- Queensland Pacific Metals’ (QPM) TECH project is now expected to emit 36 per cent less carbon dioxide than the industry average, according to a report by Minirvo
- The emissions count encompasses the mining of ore in New Caledonia, processing of ore to final products, transportation of final products and transportation of reagents required for the project
- The company is now looking at ways to further reduce carbon emissions and is hoping to reach a net-negative level if it can derive a vented or flared gas supply
- CEO Stephen Grocott says the company is “positioning the TECH Project to be a world leader in sustainable nickel production”
- QPM is in the green, up 7.6 per cent, trading at 9.8 cents a share
Queensland Pacific Metals’ (QPM) TECH project is now expected to emit 36 per cent less carbon dioxide than the industry average, according to a report by Minirvo.
The TECH Project is based in Townsville and processes high-grade nickel-cobalt laterite ore imported from New Caledonia to produce battery chemicals for the electric vehicle sector.
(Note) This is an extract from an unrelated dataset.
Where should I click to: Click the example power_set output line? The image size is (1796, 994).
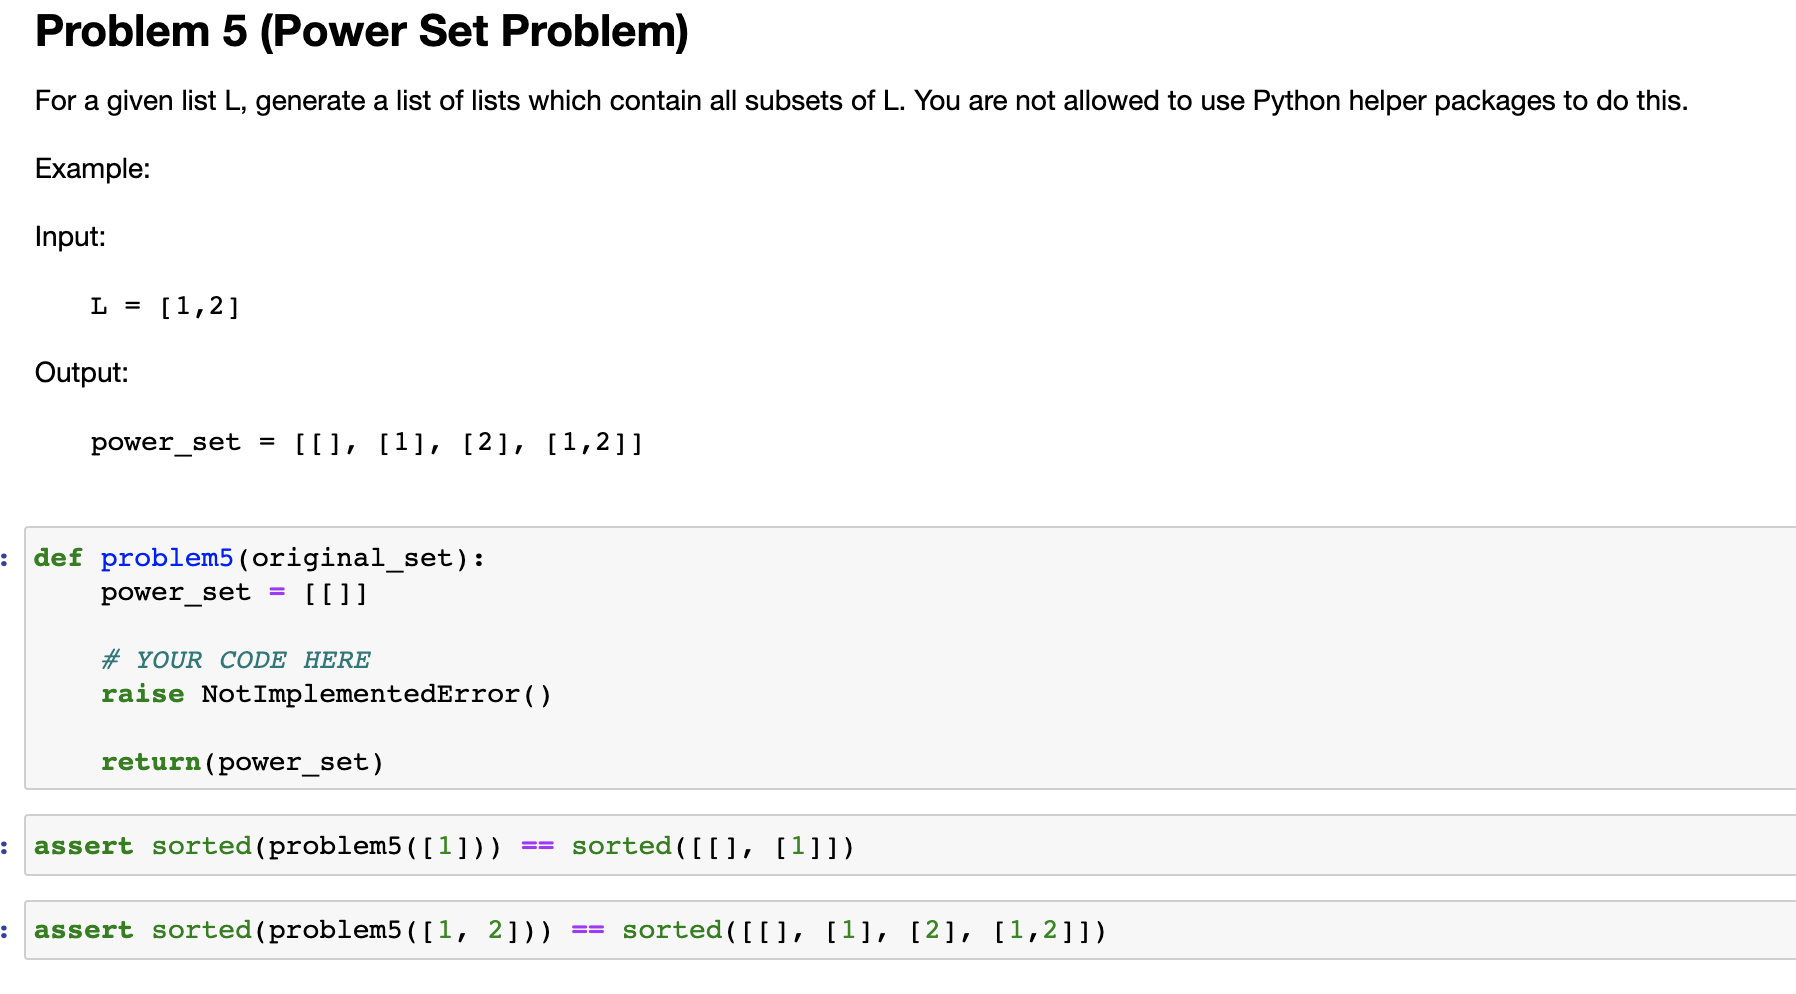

QPM commissioned Minviro, an international company specialising in life cycle assessment of mining and mineral processing projects, to prepare an interim report on the project’s green-house-gas (GHG) emissions
The calculation of GHG emissions used a ‘cradle to gate’ approach, which
encompassed mining the ore in New Caledonia, processing it into final products, and the transporting of both the final products and any reagents required for the project.
Minviro’s report calculated the project’s emissions were 3.4 kilograms of CO2 per kilogram of nickel sulfate.
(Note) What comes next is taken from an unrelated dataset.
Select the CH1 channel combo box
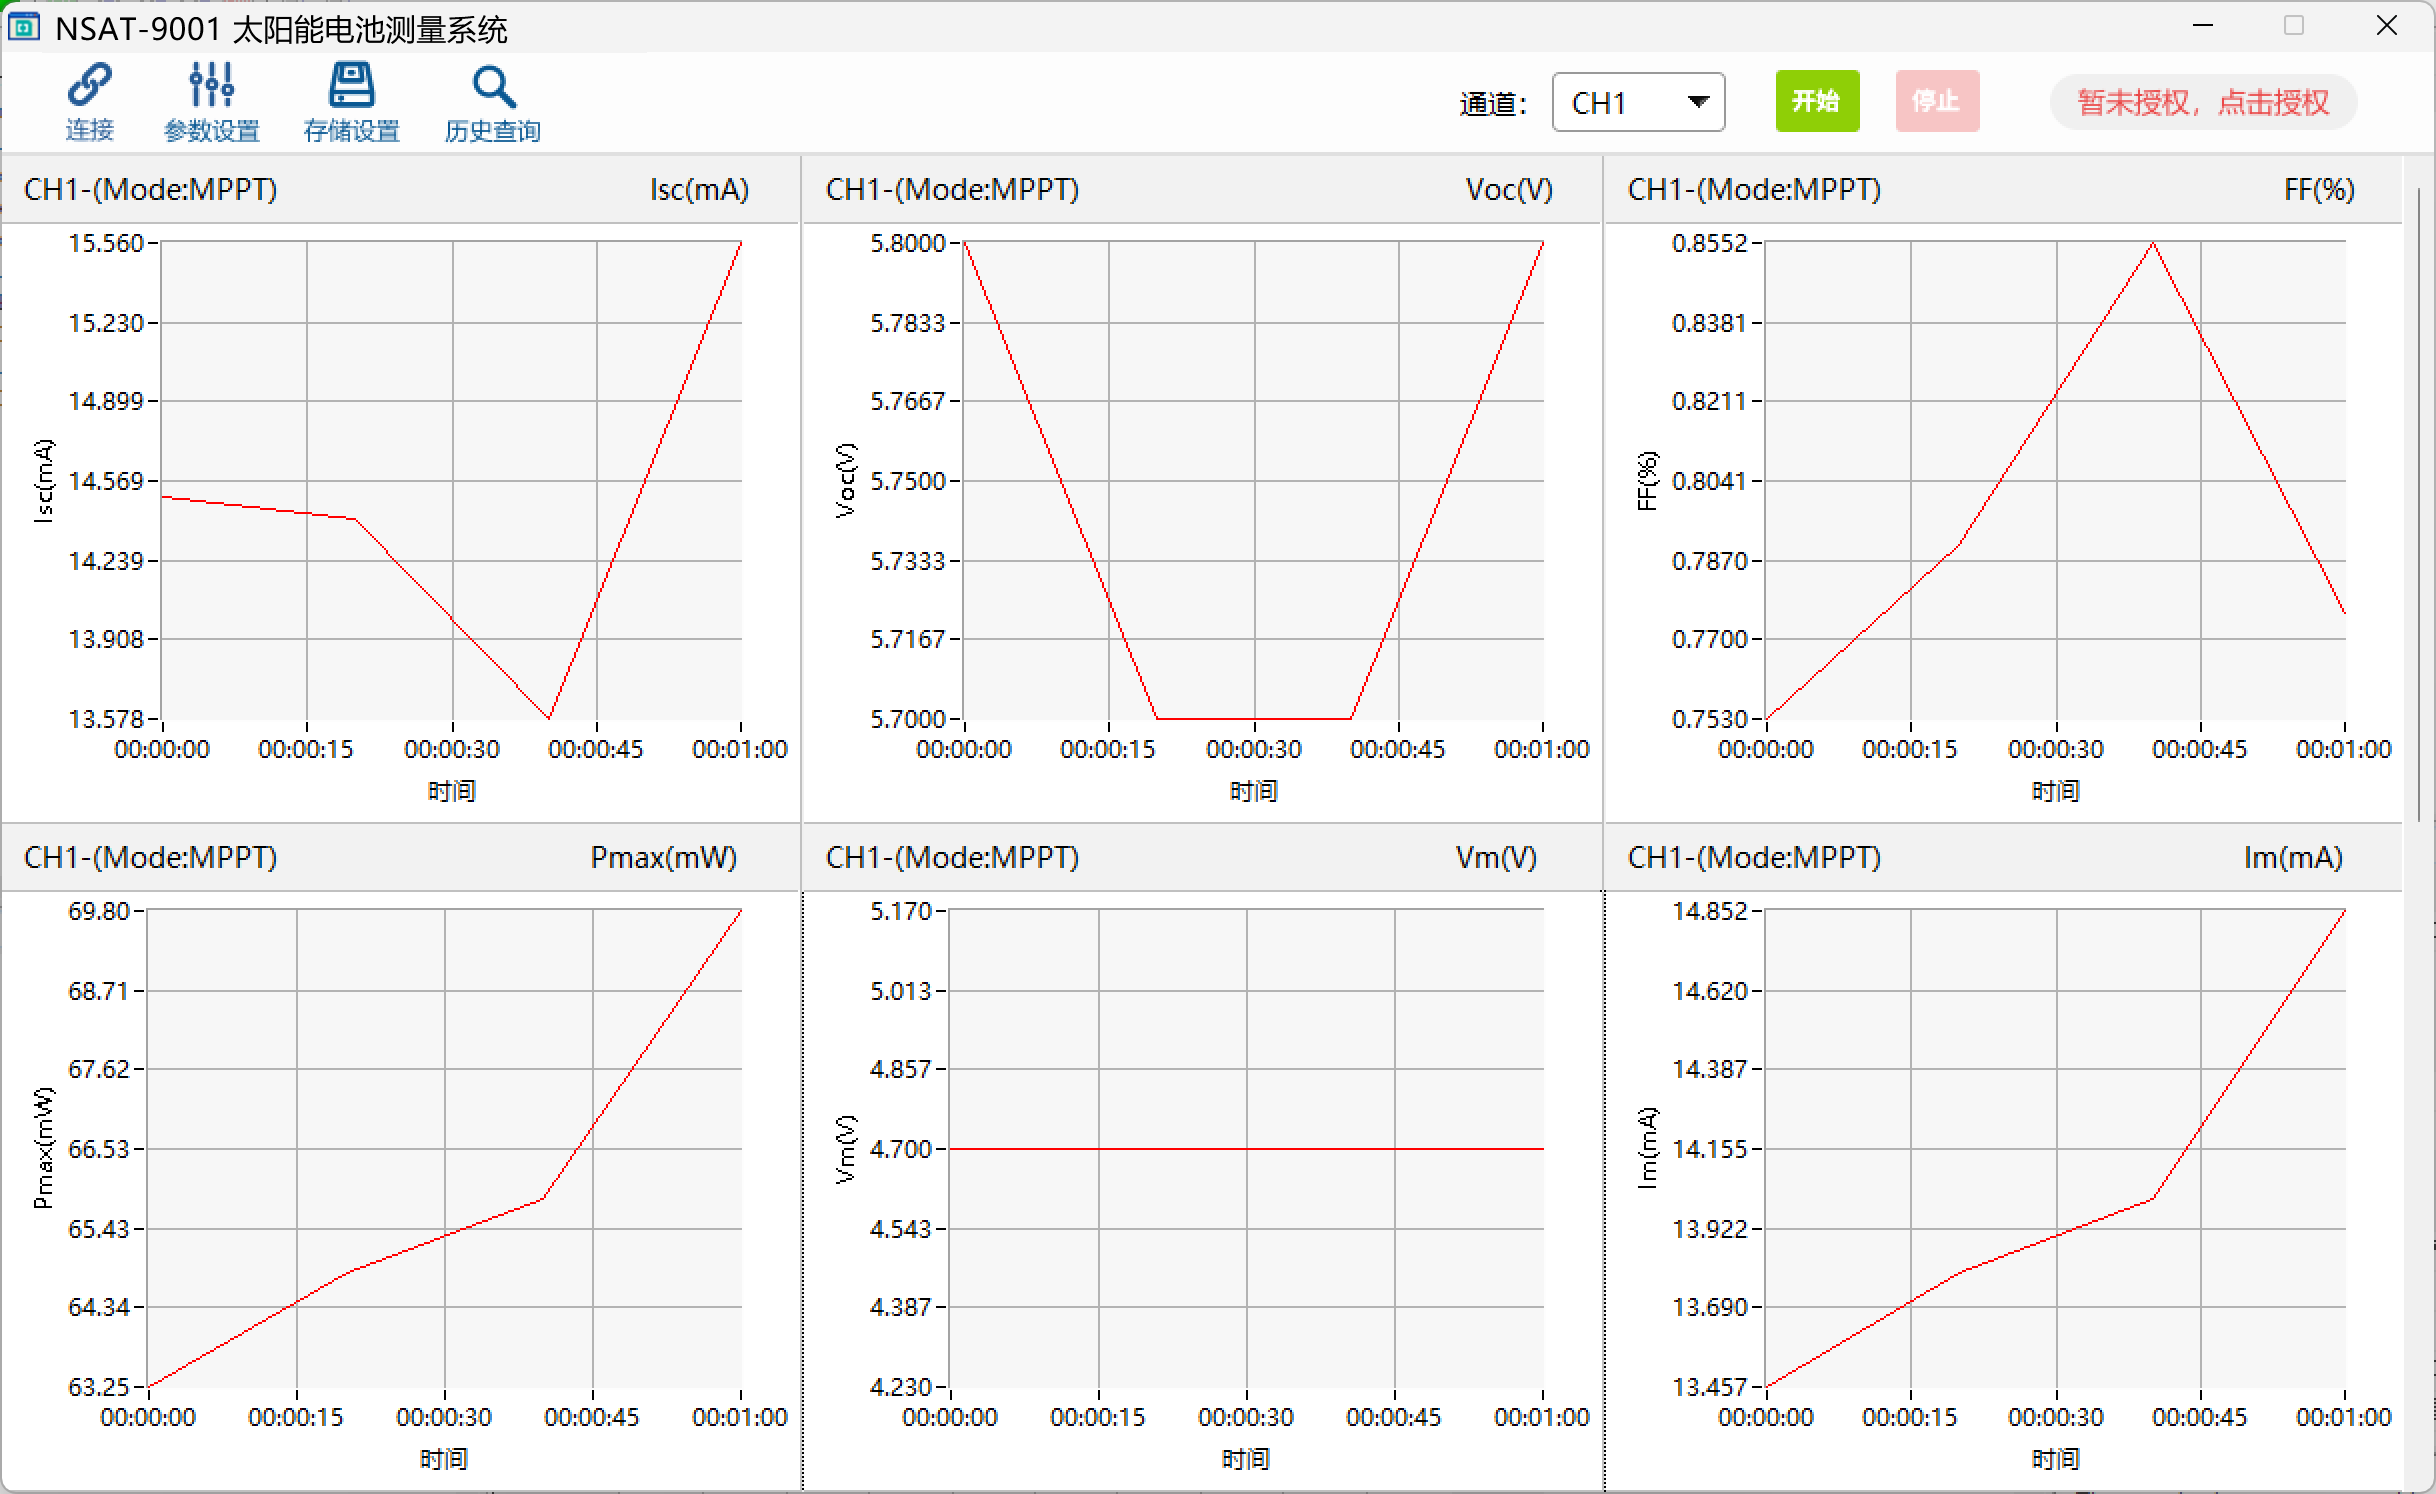(x=1618, y=102)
According to calculations by the Nickel Institute, the industry average stands at 5.4 kilograms of CO2 per kilogram of nickel sulfate, which means the TECH projects emissions are 36 per cent lower.
CEO Stephen Grocott said the company has “been positioning the TECH Project to be a world leader in sustainable nickel production.”
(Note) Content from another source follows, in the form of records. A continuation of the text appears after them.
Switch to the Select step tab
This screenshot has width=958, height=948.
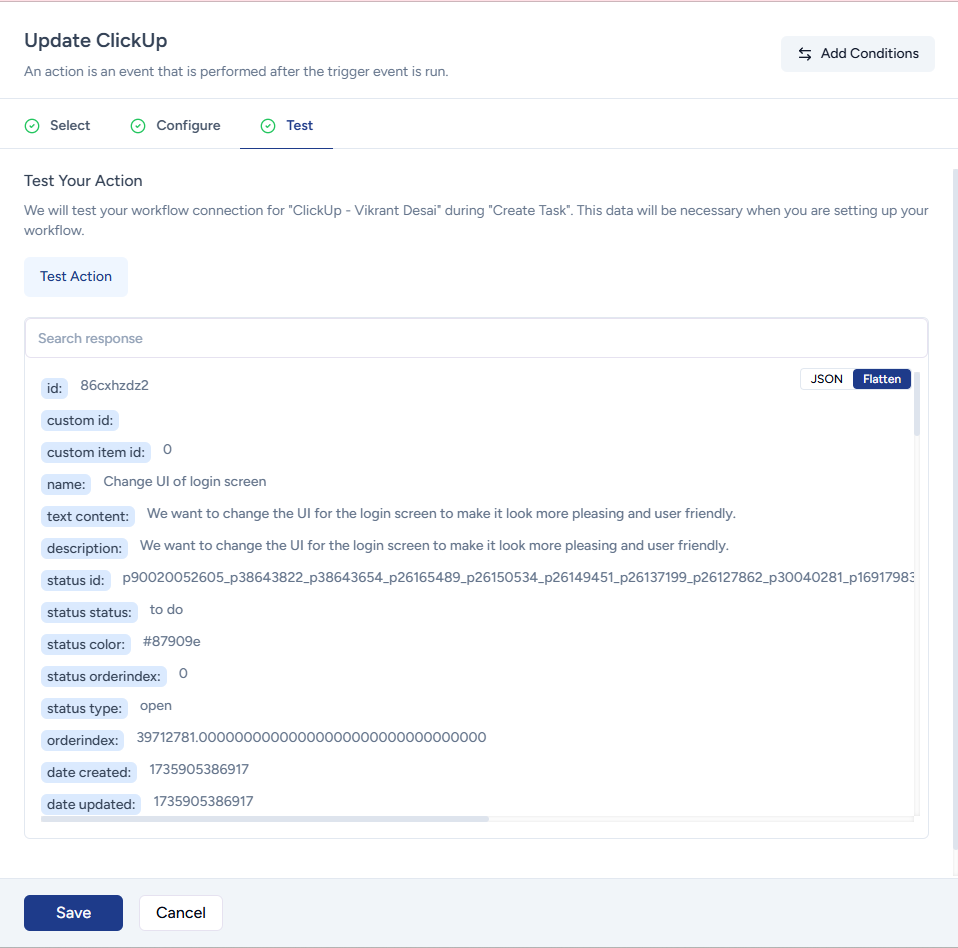(69, 126)
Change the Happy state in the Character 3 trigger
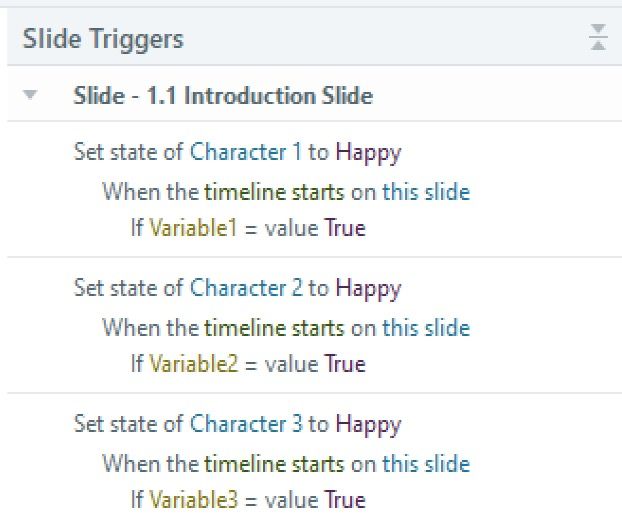This screenshot has width=622, height=526. click(x=368, y=424)
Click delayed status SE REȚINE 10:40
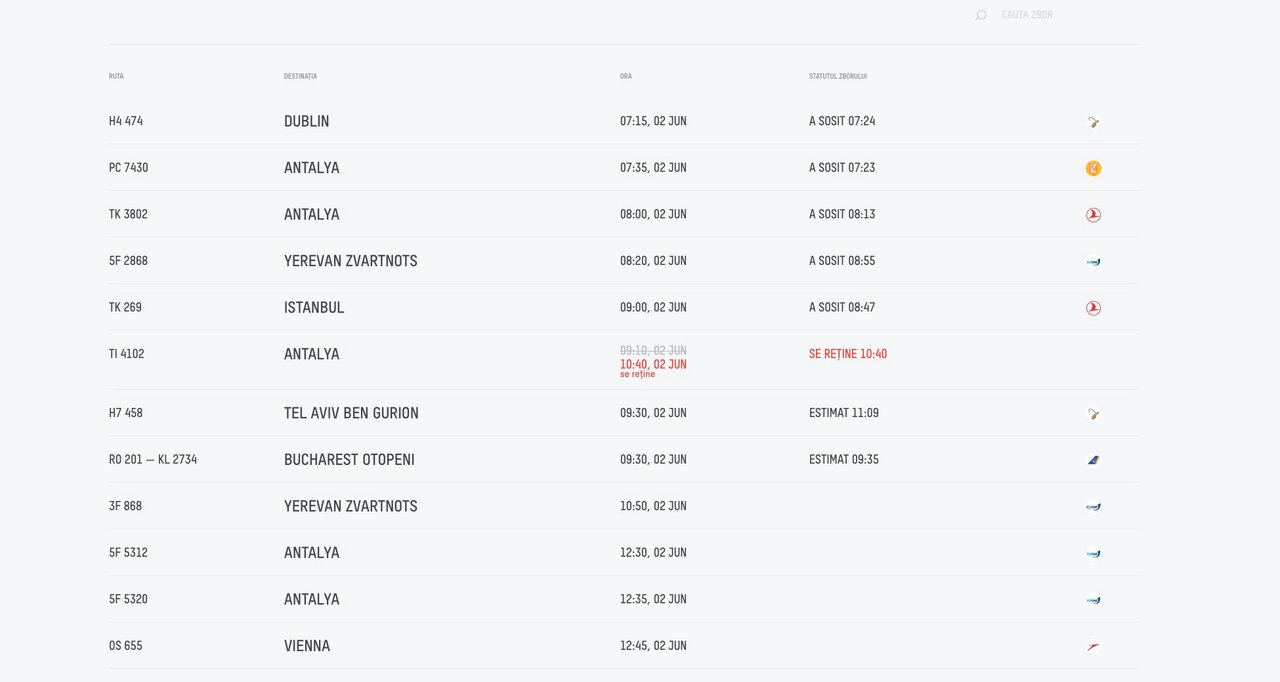This screenshot has width=1280, height=682. tap(847, 354)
Stephen also commented on the results saying, “the Minviro report adds another feather in the cap for the TECH Project, positioning it as a low GHG emissions project with the potential to be net-negative.”
Becoming a net-negative CO2 emitter
The company is now looking at ways to further reduce carbon emissions, in particular through its gas use.
Minviro’s report identified potential ways for QPM to receive further CO2 credits, which has encouraged the company to consider utilising gas in its operations.
By incorporating gas, QPM says it could become a net-negative CO2 emitter depending on the proportion of flared or vented gas and the potential credits it could receive.
Minviro will update its assessment once QPM firms up its gas supply and more information on the production of this gas supply becomes available.
QPM is in the green, up 7.6 per cent, trading at 9.8 cents a share at 10:12 am AEDT.